The CISO shouldn't be the defender of security: Gartner

Many CISOs are charged with having to defend their organisation against attacks, but when breaches actually represent a business risk, why aren't company boards providing any input?

Despite CISOs having the words "information security" in their title, their role should not be that of the company's defender against hackers and online attacks, according to Gartner vice president and security and risk management chief of research Paul Proctor.

Speaking at the Gartner Security and Risk Management Summit in Sydney on Monday, Proctor said that too often, the CISO is seen by a company's board as the one responsible for ensuring that the business is protected against attacks. However, he argued that when this happens, the board isolates itself from business risks with the excuse that they are IT problems.

"CISOs are their own worst enemy when they position themselves as the defenders of the organisation, because it lets the executives skate on accountability," he said.

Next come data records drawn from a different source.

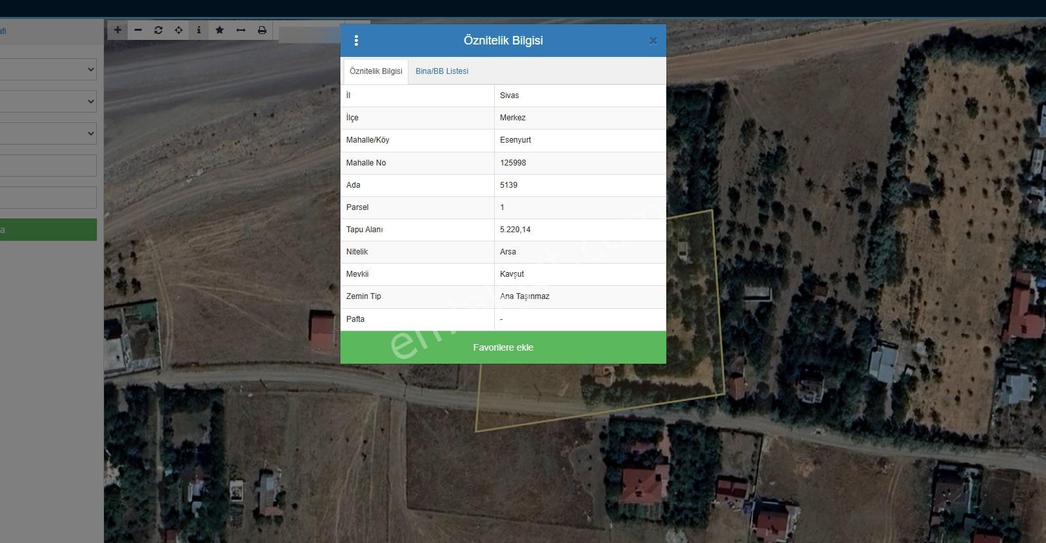Screen dimensions: 1046x543
Task: Open favorites with the star icon
Action: [220, 30]
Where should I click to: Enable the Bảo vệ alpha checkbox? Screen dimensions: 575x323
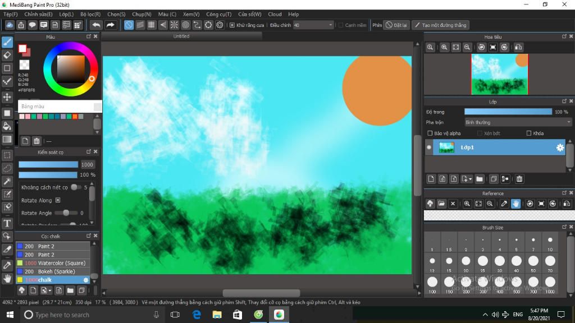(430, 133)
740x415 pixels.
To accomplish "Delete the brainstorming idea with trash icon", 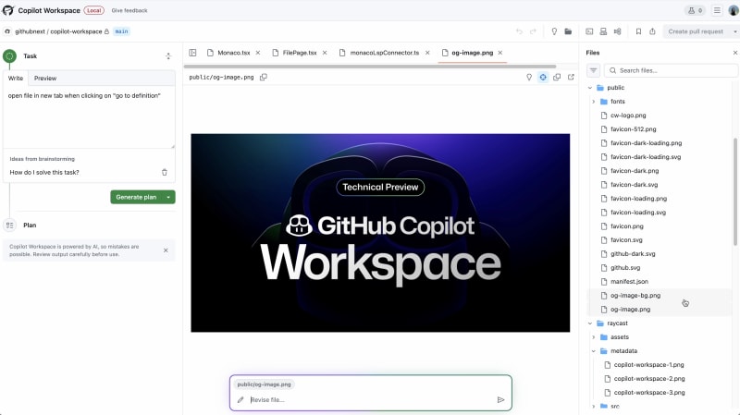I will pyautogui.click(x=165, y=172).
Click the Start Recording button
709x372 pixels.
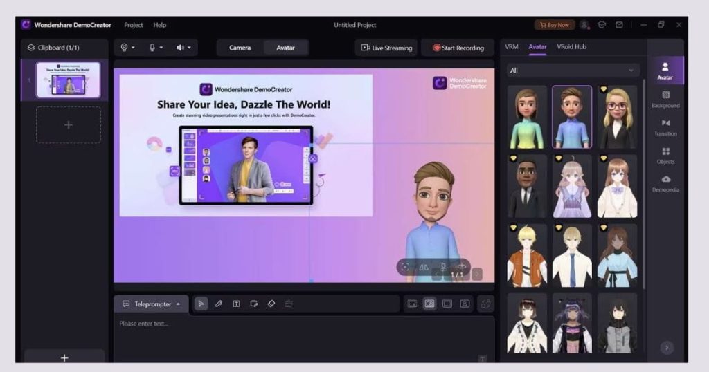(458, 48)
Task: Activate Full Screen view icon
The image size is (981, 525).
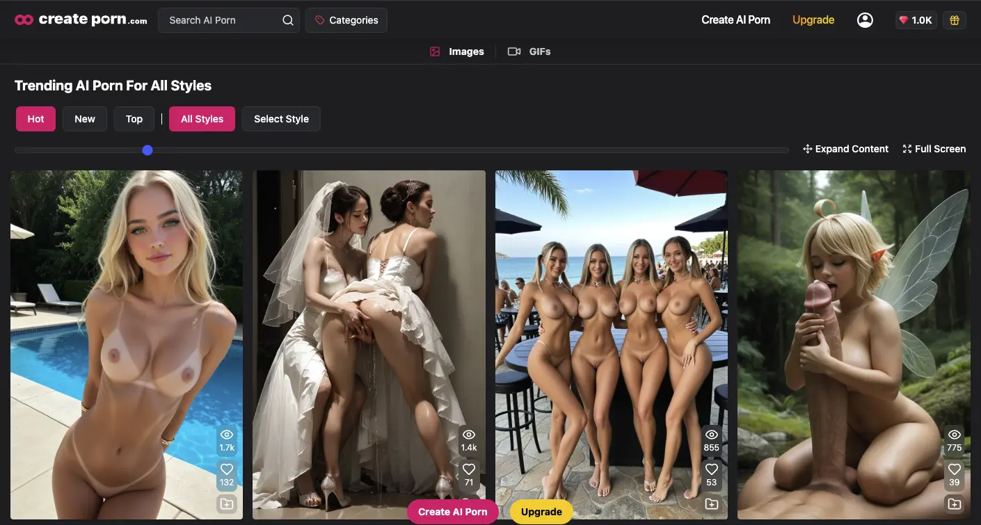Action: [x=907, y=149]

As a result, Proctor said that CISOs find themselves arguing for more money from the board, and the board itself doesn't see information security as a risk-mitigating exercise, but rather as a continual payment for "perfect" security.

Although no system can ever be considered perfectly secure, Proctor said the board doesn't often see it that way, and, separated from the business risks, doesn't realise that cost savings can be made if an acceptable level of risk is established.

"Choosing to save some money and experience more risk is a legitimate business decision. The failure is allowing executives to live there without it being a conscious choice."

By simply asking for money, Proctor said that CISOs are faced with a board that looks at past performance, sees that no or few security breaches happened in the previous year, and assumes this means that the CISO is using their existing budget accordingly, even if it's woefully inadequate.

Proctor said that CISOs need to change the narrative by not asking for money, but instead asking for decisions on how much risk the business is willing to take, and providing the right defences accordingly.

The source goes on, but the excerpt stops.